READING TEXT —
Yes, invest the time in making one room of the place all yours! Move out their furniture that you don't like, bring in stuff of yours that you're missing. If even the walls annoy you, hang up sheets or shower curtains in your preferred colors to cover them.

Once that's done, find other things that scratch the "nesting" itch. Planning how you want to set up your next home? Sewing things for it or the baby? Making a five-year financial plan? Meal planning? Creating artwork? Making valentines? Baking? Deep cleaning one of the rooms you feel less comfortable in?
posted by metasarah at 12:21 PM on January 7, 2019


Not only bedding but as many soft furnishings of your own as you can. Cover sofas in your favourite blankets and cushions (or buy some cheap fleece ones that are at least to your taste). Your rugs on the floor. Even if it clashes a bit, having your own stuff helps so much, especially if it’s comforting, cosy stuff. I moved repeatedly for a while and I always had a favourite sarong that I’d hang on the wall (took 4 pins, which was easily covered up again, and covered a whole wall) and a favourite blanket over the bed. Made a lot of difference.
posted by penguin pie at 12:35 PM on January 7, 2019 [2 favorites]


There is also some anxiety because this is another person's house and I want to make sure we are taking good care of it, but I'm not the best caretaker. I feel like there is more we should be doing.

GIVEN TASK A —
Please return everything in the records from the line containing "Given: Expand the" down to the end of the records, without changing anything.

PROVIDED DATA —
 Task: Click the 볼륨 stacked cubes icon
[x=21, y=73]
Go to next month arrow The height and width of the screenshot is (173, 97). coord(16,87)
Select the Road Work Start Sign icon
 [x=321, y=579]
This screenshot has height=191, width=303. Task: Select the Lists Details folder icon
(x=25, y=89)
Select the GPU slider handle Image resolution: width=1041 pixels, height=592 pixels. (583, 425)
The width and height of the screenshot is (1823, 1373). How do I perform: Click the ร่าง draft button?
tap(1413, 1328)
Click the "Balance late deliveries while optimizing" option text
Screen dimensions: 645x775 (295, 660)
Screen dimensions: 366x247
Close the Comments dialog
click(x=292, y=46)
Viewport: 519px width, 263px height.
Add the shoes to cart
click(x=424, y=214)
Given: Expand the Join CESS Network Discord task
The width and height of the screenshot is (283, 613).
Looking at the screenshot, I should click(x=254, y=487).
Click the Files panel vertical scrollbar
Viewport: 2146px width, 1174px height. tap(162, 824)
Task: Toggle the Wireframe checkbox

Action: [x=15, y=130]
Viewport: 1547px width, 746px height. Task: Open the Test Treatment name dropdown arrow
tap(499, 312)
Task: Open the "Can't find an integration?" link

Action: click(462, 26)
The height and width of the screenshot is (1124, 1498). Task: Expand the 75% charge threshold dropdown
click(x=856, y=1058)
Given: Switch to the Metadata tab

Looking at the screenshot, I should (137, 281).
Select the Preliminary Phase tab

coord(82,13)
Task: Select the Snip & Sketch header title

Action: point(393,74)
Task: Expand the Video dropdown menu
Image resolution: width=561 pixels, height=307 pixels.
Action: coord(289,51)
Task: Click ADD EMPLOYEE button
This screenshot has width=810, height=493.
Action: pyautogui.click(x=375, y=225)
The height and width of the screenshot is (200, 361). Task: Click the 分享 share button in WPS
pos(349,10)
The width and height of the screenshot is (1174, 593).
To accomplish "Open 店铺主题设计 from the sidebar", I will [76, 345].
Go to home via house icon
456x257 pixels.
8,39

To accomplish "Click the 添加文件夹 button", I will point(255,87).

GIVEN TASK B —
Retype everything in the text on settling into someone else's house from "posted by penguin" down to "should be doing.", word for word.

REPLY A —
Given: Expand the Join CESS Network Discord task
The width and height of the screenshot is (283, 613).
Looking at the screenshot, I should click(x=254, y=487).
Click the Files panel vertical scrollbar
Viewport: 2146px width, 1174px height. tap(162, 824)
Task: Toggle the Wireframe checkbox

Action: [x=15, y=130]
Viewport: 1547px width, 746px height. Task: Open the Test Treatment name dropdown arrow
tap(499, 312)
Task: Open the "Can't find an integration?" link

Action: click(462, 26)
The height and width of the screenshot is (1124, 1498). Task: Expand the 75% charge threshold dropdown
click(x=856, y=1058)
Given: Switch to the Metadata tab

Looking at the screenshot, I should (137, 281).
Select the Preliminary Phase tab

coord(82,13)
Task: Select the Snip & Sketch header title

Action: point(393,74)
Task: Expand the Video dropdown menu
Image resolution: width=561 pixels, height=307 pixels.
Action: coord(289,51)
Task: Click ADD EMPLOYEE button
This screenshot has width=810, height=493.
Action: pyautogui.click(x=375, y=225)
The height and width of the screenshot is (200, 361). Task: Click the 分享 share button in WPS
pos(349,10)
The width and height of the screenshot is (1174, 593).
To accomplish "Open 店铺主题设计 from the sidebar", I will [76, 345].
Go to home via house icon
456x257 pixels.
8,39

To accomplish "Click the 添加文件夹 button", I will point(255,87).

REPLY B —
posted by penguin pie at 12:35 PM on January 7, 2019 [2 favorites]


There is also some anxiety because this is another person's house and I want to make sure we are taking good care of it, but I'm not the best caretaker. I feel like there is more we should be doing.